= Sarvantara Village =

Sarvantara is a small rural village located in the block of Nawabganj in the district of Bahraich of the state of Uttar Pradesh. It is a Dalit-dominated village which was in the dark even after 69 years of Independence. With no electricity network, the natives had to cover distances to nearby electrified villages. The villagers had to walk miles to charge their cell phones, what to speak of lighting and fans. They village was finally received light with Oorja, a London based social enterprise, launched its 8 kW solar mini grid.

==Electrification of Village==
Due to the efforts of Clementine Chambon, who is a student from Imperial College, London, the United Kingdom. A final-year student of PhD has helped village with Oorja. Oorja promotes sustainable local economic development, and aims to give clean energy to almost 450 million people who have no access to reliable electricity in rural India. The mini solar grid provides energy-affordable lighting, charging phones and running fans in homes.

==Oorja==
Clementine Chambon with her colleague, Indian social entrepreneur Amit Saraogi founded Oorja in the year 2015. The organization gives economical and reliable power to rural communities in India that are currently not connected to the country's national energy grid network. By doing this, it could provide a larger distribution of electricity to power small enterprises that includes water purification stations, sewing cooperatives, and grain mills in the village.
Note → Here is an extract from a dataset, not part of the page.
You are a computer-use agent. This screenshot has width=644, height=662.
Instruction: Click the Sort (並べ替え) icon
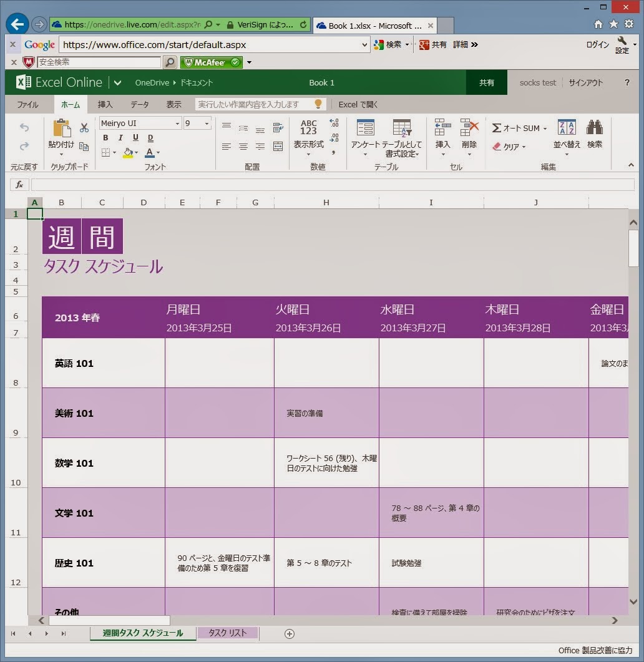pyautogui.click(x=567, y=128)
The team at Oorja then also planned to increase more financial to enable them to roll out some more mini-grids to other villages in 2018.

==Demographic==
The majority of the population in Sarvantara is farmers and relies on agriculture for their livelihoods. Due to Oorja, the farmers will get fuel for productivity. The renewable energy generated will also benefits power pumps to give irrigation services to farmers. This will also provide a significant cost savings compared to diesel-powered pumps.

==Geographic==
The people of the village use Hindi, Urdu, and Awadhi for communication. The village falls under the division of Devipatan. Nanpara, Bahraich, Laharpur, Kheri are the nearby Cities to Sarvantara.